By Donna Altepeter
Dear NASW Wisconsin members,
As you have probably noticed, I do try to send you a letter periodically in the newsletter but have not been much of a blogger. However, the events in Charlottesville, VA this weekend and subsequent comments made by President Trump have moved me to insert my thoughts about all that continues to transpire in our nation, which reverberates throughout the world.
Yesterday I spoke with a young man in his twenties who shared that he has decided to limit his social media because he can no longer tolerate the degree of anxiety produced by the constant barrage of turmoil in our country. For some time, he was hoping for a “leadership pivot” by the president but has found himself increasingly disappointed and highly anxious about the president’s lack of leadership to quell the unrest in our country. More importantly, he sees clearly, that the president’s consistent behavior is provoking and fueling the fires that are destructive rather than our moving forward as a nation of justice.

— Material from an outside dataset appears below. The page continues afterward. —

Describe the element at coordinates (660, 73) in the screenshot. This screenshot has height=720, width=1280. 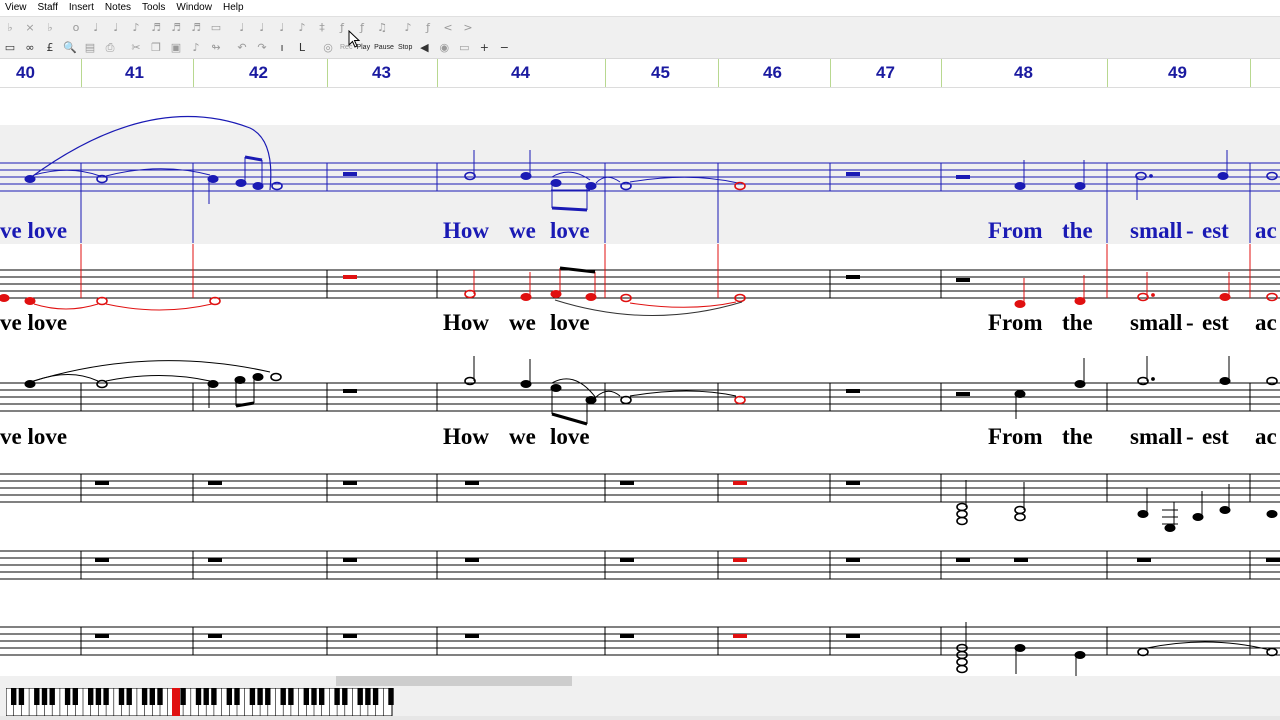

In speaking about the president’s recent comments regarding the white supremacists march in Charlottesville, Van Jones (CNN commentator) relayed that it is not just who the president is endorsing in his most recent statements, but it is also about who he is forgetting. Jones’ god mother is Jewish and he was thinking about her as he made this statement.
My father, a 92 year old proud sailor who served on the destroyer, USS Haggard in WWII, died in November. He was awarded a purple heart for an attack in the Pacific theater where he sustained burns by a Japanese kamikaze. He talked often of the moral responsibility for our country to respond to the evils of fascism . He remembers the reluctance of our leaders and citizens to enter the fight early on, hoping that it wouldn’t boil over. But it did, impacting our nation with the attack on Pearl Harbor. At that moment, we became united in a world effort to fight for a just and safe space for all in the world. Indeed, it was a world war. He wondered whether a more decisive and earlier response could have kept us away from the ultimate use of the atomic bomb; he aided the Japanese in the restoration of their country after the war. He saw the effects of atomic warfare on the people around him.
In some ways we are in a similar place now. The difference is that we do not have a leader who is outraged by injustice; Instead, President Trump’s statements reflect an injustice that outrages so many. Our fight for justice, while right at our back doors, does not stop there. It has ramifications for justice everywhere. Leaders and citizens of the world, not only see the response of the president but they are looking to see the response of our country. Of those who support him and those who don’t; those of his party and those who politically distance themselves from him. Of those on cable news who endorse his views and those who speak in shock and disdain. People are searching for some sign of outrage by others to validate the outrage within themselves.
What we do and don’t do, individually and collectively, at this moment in history, matters.
Keep up all the good work you do, every day.